• **The request**: Edit the entries below so that each occurrence of "GUI agent" becomes "UI agent", and leave everything else unchanged.

**********

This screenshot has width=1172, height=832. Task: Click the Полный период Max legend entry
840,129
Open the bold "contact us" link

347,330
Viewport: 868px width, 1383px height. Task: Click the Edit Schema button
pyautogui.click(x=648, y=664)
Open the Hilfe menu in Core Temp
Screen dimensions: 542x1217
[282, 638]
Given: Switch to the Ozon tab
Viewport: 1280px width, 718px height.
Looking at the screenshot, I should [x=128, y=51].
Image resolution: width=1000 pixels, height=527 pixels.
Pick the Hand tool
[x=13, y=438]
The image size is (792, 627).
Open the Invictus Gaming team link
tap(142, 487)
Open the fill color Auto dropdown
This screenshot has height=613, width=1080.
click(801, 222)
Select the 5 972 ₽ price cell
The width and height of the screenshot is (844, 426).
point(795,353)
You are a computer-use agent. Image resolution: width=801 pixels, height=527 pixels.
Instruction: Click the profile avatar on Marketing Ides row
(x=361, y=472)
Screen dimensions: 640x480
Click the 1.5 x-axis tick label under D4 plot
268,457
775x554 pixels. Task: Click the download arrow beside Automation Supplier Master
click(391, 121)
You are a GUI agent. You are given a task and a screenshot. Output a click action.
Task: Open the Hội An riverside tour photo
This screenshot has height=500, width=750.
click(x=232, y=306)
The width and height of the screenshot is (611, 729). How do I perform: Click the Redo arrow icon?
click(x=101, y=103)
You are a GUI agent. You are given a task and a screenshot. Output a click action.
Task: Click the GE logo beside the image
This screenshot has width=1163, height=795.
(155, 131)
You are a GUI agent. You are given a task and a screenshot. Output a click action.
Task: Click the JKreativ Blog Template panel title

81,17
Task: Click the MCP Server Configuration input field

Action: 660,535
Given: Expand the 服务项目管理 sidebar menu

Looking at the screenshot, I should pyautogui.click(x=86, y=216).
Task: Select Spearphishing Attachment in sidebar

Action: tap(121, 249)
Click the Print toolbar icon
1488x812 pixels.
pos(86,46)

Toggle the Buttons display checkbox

**********

• **Answer to the task**:
This screenshot has width=1172, height=832. Task: Click the Полный период Max legend entry
840,129
Open the bold "contact us" link

347,330
Viewport: 868px width, 1383px height. Task: Click the Edit Schema button
pyautogui.click(x=648, y=664)
Open the Hilfe menu in Core Temp
Screen dimensions: 542x1217
[282, 638]
Given: Switch to the Ozon tab
Viewport: 1280px width, 718px height.
Looking at the screenshot, I should [x=128, y=51].
Image resolution: width=1000 pixels, height=527 pixels.
Pick the Hand tool
[x=13, y=438]
The image size is (792, 627).
Open the Invictus Gaming team link
tap(142, 487)
Open the fill color Auto dropdown
This screenshot has height=613, width=1080.
click(801, 222)
Select the 5 972 ₽ price cell
The width and height of the screenshot is (844, 426).
point(795,353)
You are a computer-use agent. Image resolution: width=801 pixels, height=527 pixels.
Instruction: Click the profile avatar on Marketing Ides row
(x=361, y=472)
Screen dimensions: 640x480
Click the 1.5 x-axis tick label under D4 plot
268,457
775x554 pixels. Task: Click the download arrow beside Automation Supplier Master
click(391, 121)
You are a UI agent. You are given a task and a screenshot. Output a click action.
Task: Open the Hội An riverside tour photo
This screenshot has height=500, width=750.
click(x=232, y=306)
The width and height of the screenshot is (611, 729). How do I perform: Click the Redo arrow icon?
click(x=101, y=103)
You are a UI agent. You are given a task and a screenshot. Output a click action.
Task: Click the GE logo beside the image
This screenshot has width=1163, height=795.
(155, 131)
You are a UI agent. You are given a task and a screenshot. Output a click action.
Task: Click the JKreativ Blog Template panel title

81,17
Task: Click the MCP Server Configuration input field

Action: 660,535
Given: Expand the 服务项目管理 sidebar menu

Looking at the screenshot, I should pyautogui.click(x=86, y=216).
Task: Select Spearphishing Attachment in sidebar

Action: tap(121, 249)
Click the Print toolbar icon
1488x812 pixels.
pos(86,46)

Toggle the Buttons display checkbox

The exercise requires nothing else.